No entanto, um corpo físico pode ser visto como uma imagem;
por exemplo, a imagem da inércia natural e da necessidade encarnada nesse
objeto particular. Qualquer imagem artístico-simbólica originada por um objeto
físico particular já é um produto ideológico. O objeto físico converte-se em
signo. Sem deixar de ser uma parte da realidade material, esse objeto, até
certo ponto, reflete e refrata outra realidade.
O mesmo se aplica a qualquer instrumento de produção. Uma ferramenta
por si só é desprovida de significado especial; domina só uma função
determinada: servir para este ou aquele propósito. A ferramenta serve a este
propósito como o dado objeto particular que é, sem refletir ou representar
nenhuma outra. Mas uma ferramenta pode se tornar um signo ideológico, como, por
exemplo, o martelo e a foice que constituem a insígnia da União Soviética.
Neste caso, a foice e o martelo possuem um significado puramente ideológico.

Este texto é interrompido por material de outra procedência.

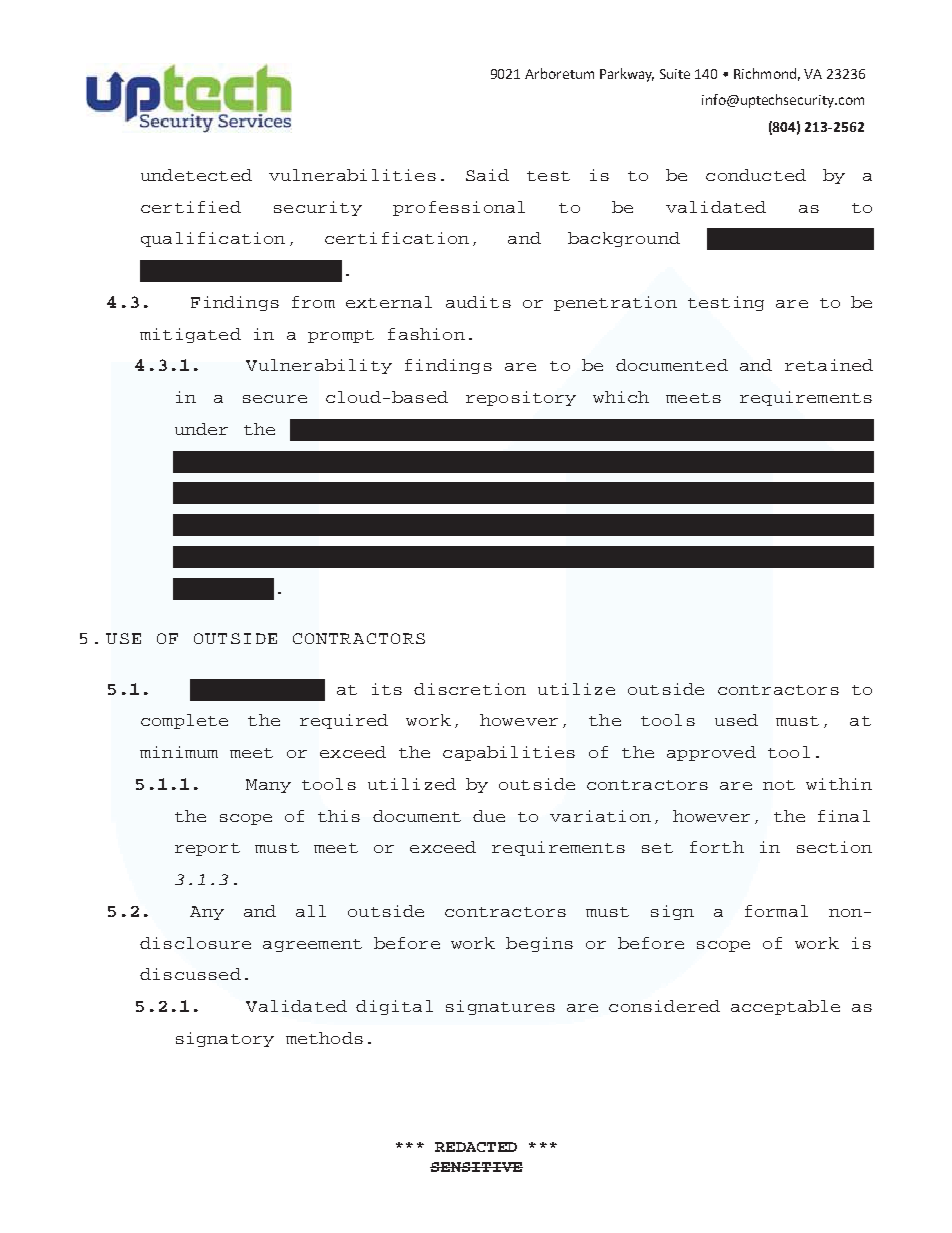 This document has width=952, height=1233. What do you see at coordinates (476, 1147) in the document?
I see `REDACTED` at bounding box center [476, 1147].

Além disso, um instrumento de produção pode ser decorado ideologicamente. As
ferramentas usadas pelo homem pré-histórico estão cobertas de pinturas ou
desenhos, ou seja, com signos. É claro que este tratamento não converte em
signo uma ferramenta.
Também é possível realçar esteticamente uma ferramenta, de tal
modo que o seu desenho artístico se harmonize com a finalidade para a qual se
destina na produção. Neste caso, se efetua algo como uma aproximação máxima,
quase uma fusão de signo e ferramenta. Mas mesmo aqui detetamos uma clara linha
divisória conceptual: a ferramenta, como tal, não se torna um signo; o signo,
como tal, não se torna um instrumento de produção.

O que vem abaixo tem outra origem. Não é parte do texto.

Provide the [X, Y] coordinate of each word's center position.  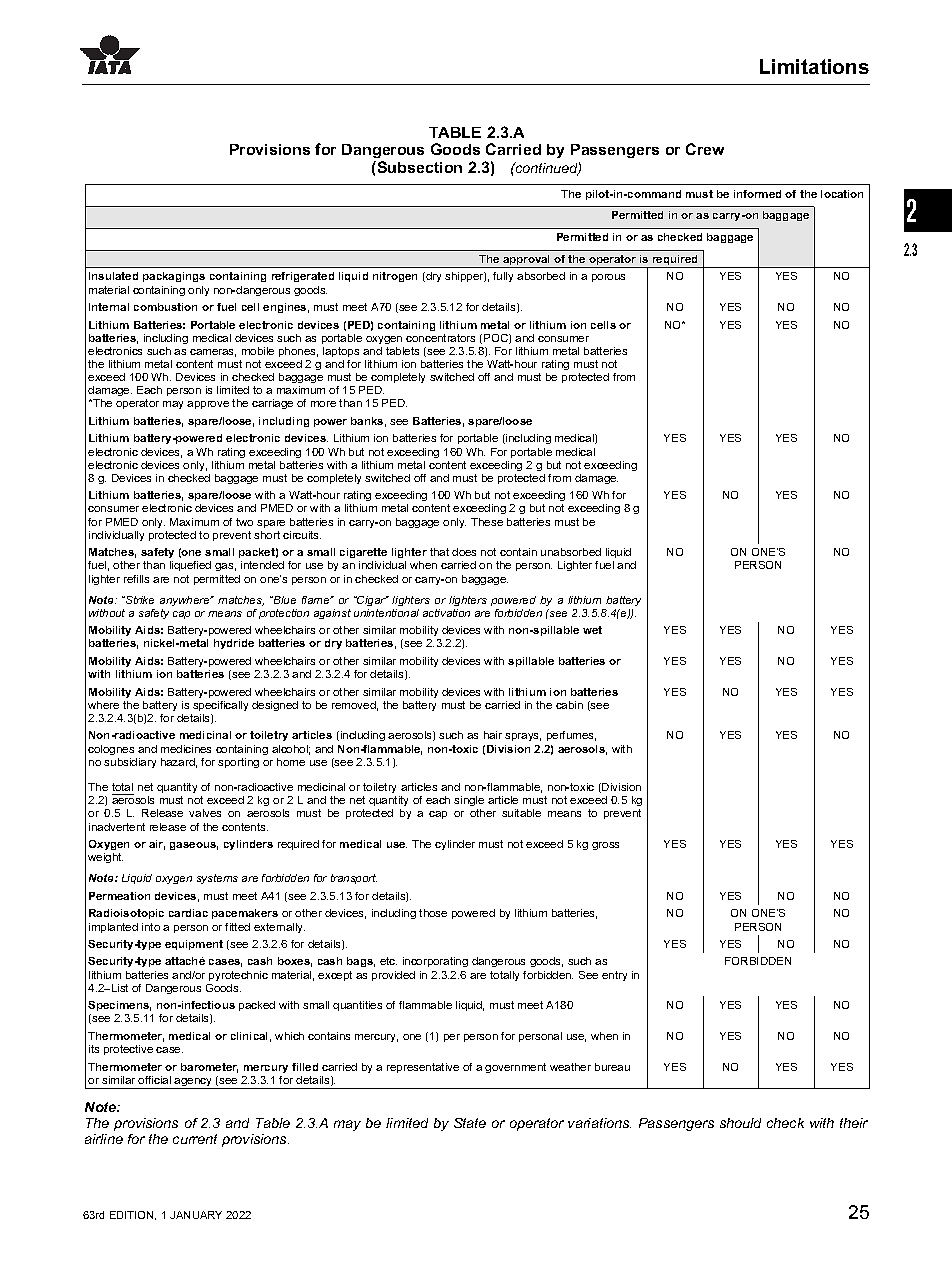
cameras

Qualquer bem de consumo pode se tornar um signo ideológico.
Por exemplo, o pão e o vinho são símbolos religiosos no sacramento cristão da
comunhão. Os bens de consumo, bem como as ferramentas, podem se combinar com
signos ideológicos, mas a combinação não apaga a clara linha divisória
conceptual entre eles. O pão é feito com uma forma particular; esta forma, não
é garantida apenas pela função do pão como um bem de consumo; também tem um
valor determinado, ainda que primitivo, como signo ideológico (por exemplo, o
pão com forma de um número oito ou de roseta).

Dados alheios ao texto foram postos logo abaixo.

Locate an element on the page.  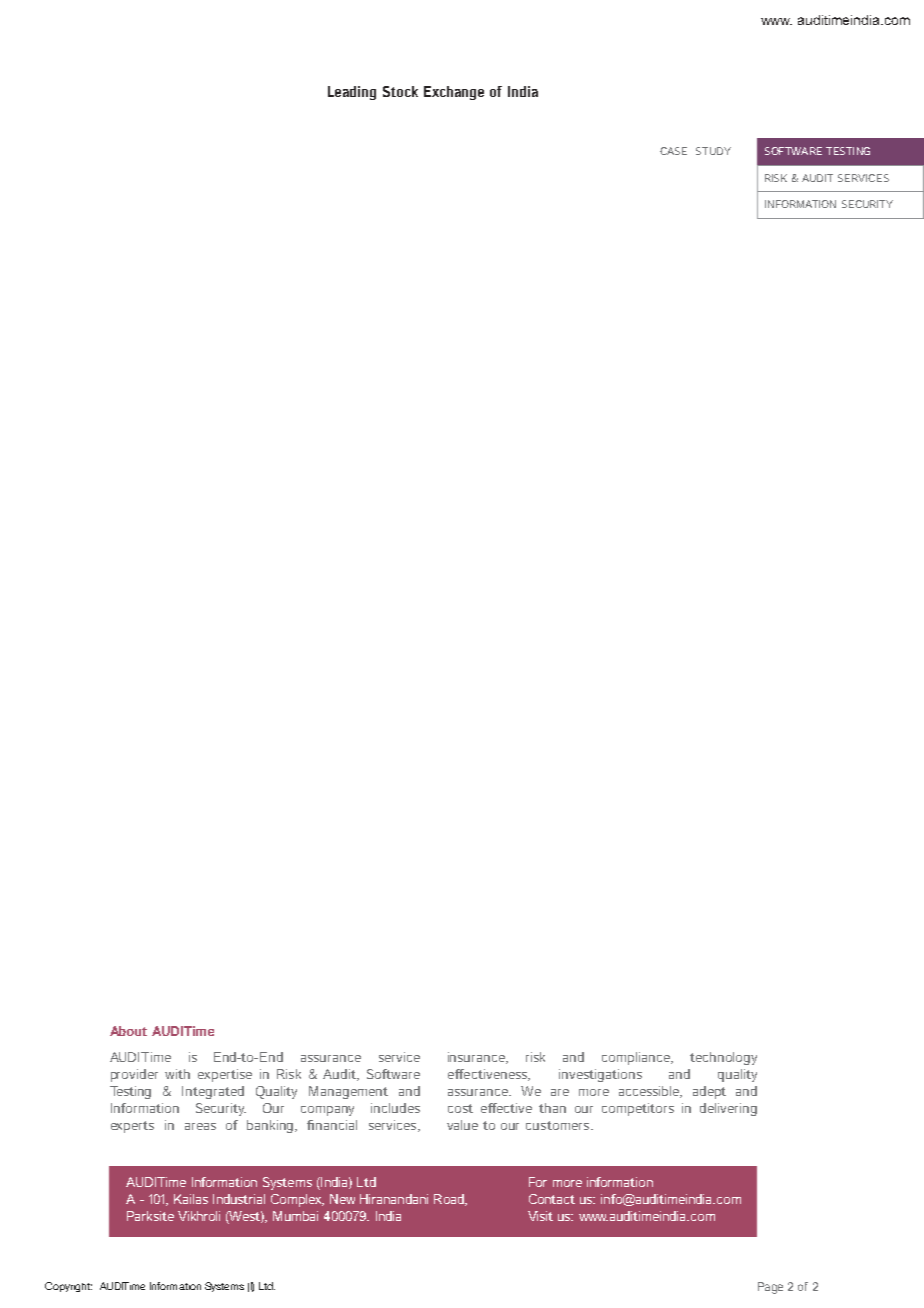
insurance is located at coordinates (478, 1058).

Assim, em paralelo aos fenómenos naturais, aos equipamentos
técnicos e aos bens de consumo, existe um mundo especial: o mundo dos signos.
Os signos também são objetos materiais particulares; e, como
vimos, qualquer objeto da natureza, da tecnologia ou do consumo pode ser um
signo, adquirindo no processo um significado que vai além de sua
particularidade específica. Um signo não existe simplesmente como uma parte da
realidade, senão que reflete e refrata uma outra realidade. Portanto, ele pode
distorcer essa realidade ou lhe ser fiel, ou percebê-la a partir de um ponto de
vista especial, etc. Cada signo esta sujeito aos critérios de avaliação
ideológica (se é verdadeiro ou falso, correto, justo, bom, etc.). O domínio da
ideologia coincide com o domínio dos signos. Eles são equivalentes entre si.
Onde quer que um signo esteja presente também está a ideologia. Tudo que é
ideológico possui um valor semiótico.
No domínio dos signos – na esfera ideológica – existem
profundas diferenças: é, no fim de contas, o domínio da imagem artística, do
símbolo religioso, da fórmula científica, dos processos judiciais, etc. Cada
campo da criatividade ideológica tem a sua própria maneira de se orientar na
realidade e cada campo refrata a realidade à sua maneira. Cada campo domina o seu
próprio papel especial dentro da unidade da vida social. Mas o que coloca todos
os fenómenos ideológicos sob a mesma definição é o seu caráter semiótico.”